Kubernetes introduces a whole new dictionary of terms; this guide contains some of the basic terms and their definitions as a reference.

Calico

Calico is an implementation of Kubernetes’ networking model, and it served as the original reference for the Kubernetes NetworkPolicy API during its development. Calico also provides advanced policy enforcement capabilities that extend beyond Kubernetes’ NetworkPolicy API, and these can be used by administrators alongside that API. Calico uses BGP to distribute routes for Kubernetes Pods, without the need for overlays.

Cluster

A group of servers containing at least one master node and one or more worker nodes.

Container

Similar to virtual machines, containers are isolated runtimes that you can run your applications and services inside. Containers consume fewer resources than virtual machines, as they do not attempt to emulate a full operating system running on dedicated hardware.
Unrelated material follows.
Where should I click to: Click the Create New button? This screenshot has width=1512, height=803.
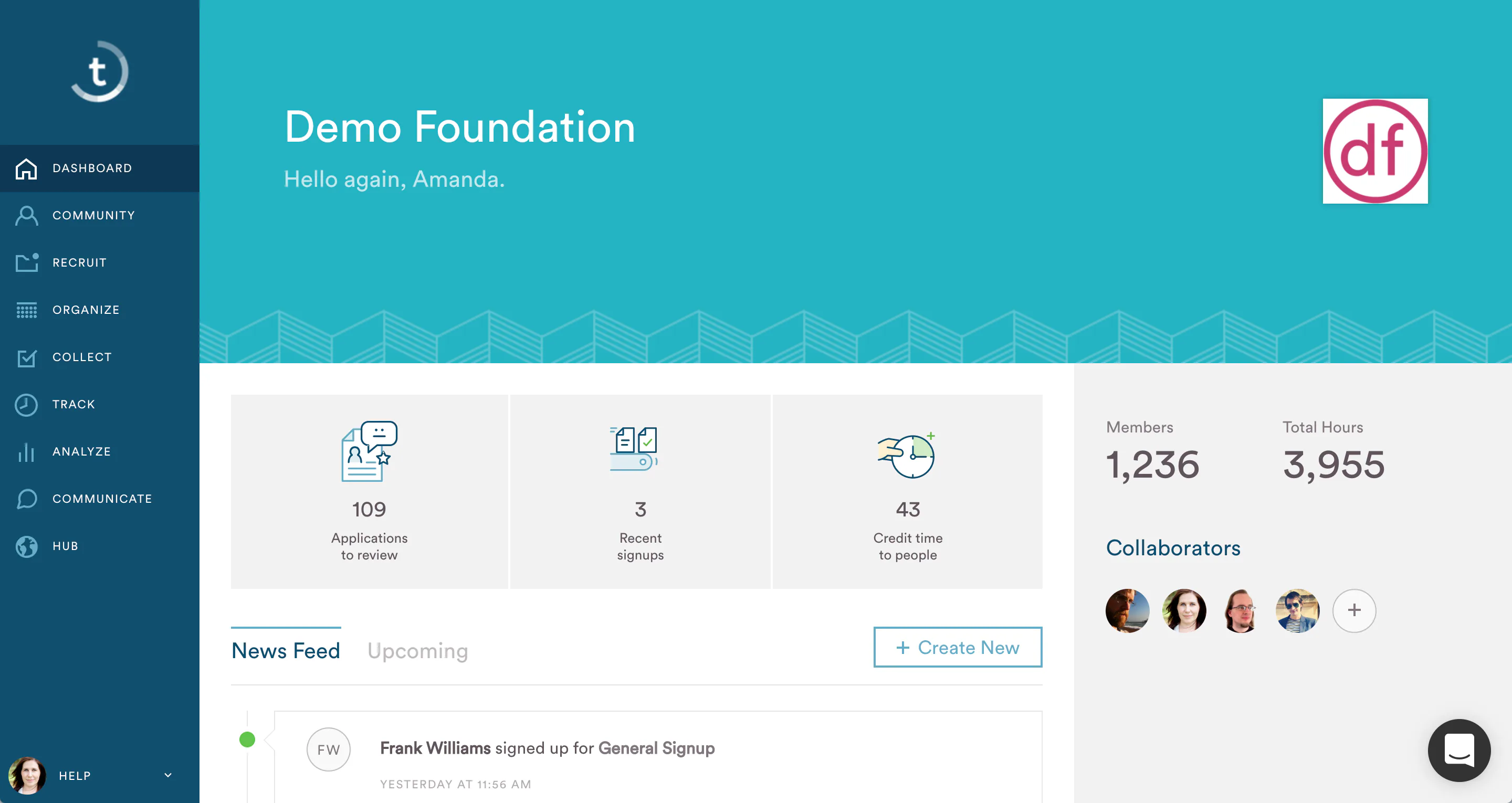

Instead, containers only bundle the files, environment variables, and libraries needed by the applications they run, and they share the other resources of the operating system that hosts them.

Containerization

Containerization is a software architecture practice that organizes applications and their dependencies in containers. Containerizing an application requires a base image that can be used to create an instance of a container. Once an application’s image exists, you can push it to a centralized container registry. Docker, Kubernetes, and other orchestration tools can download images from a registry to deploy container instances.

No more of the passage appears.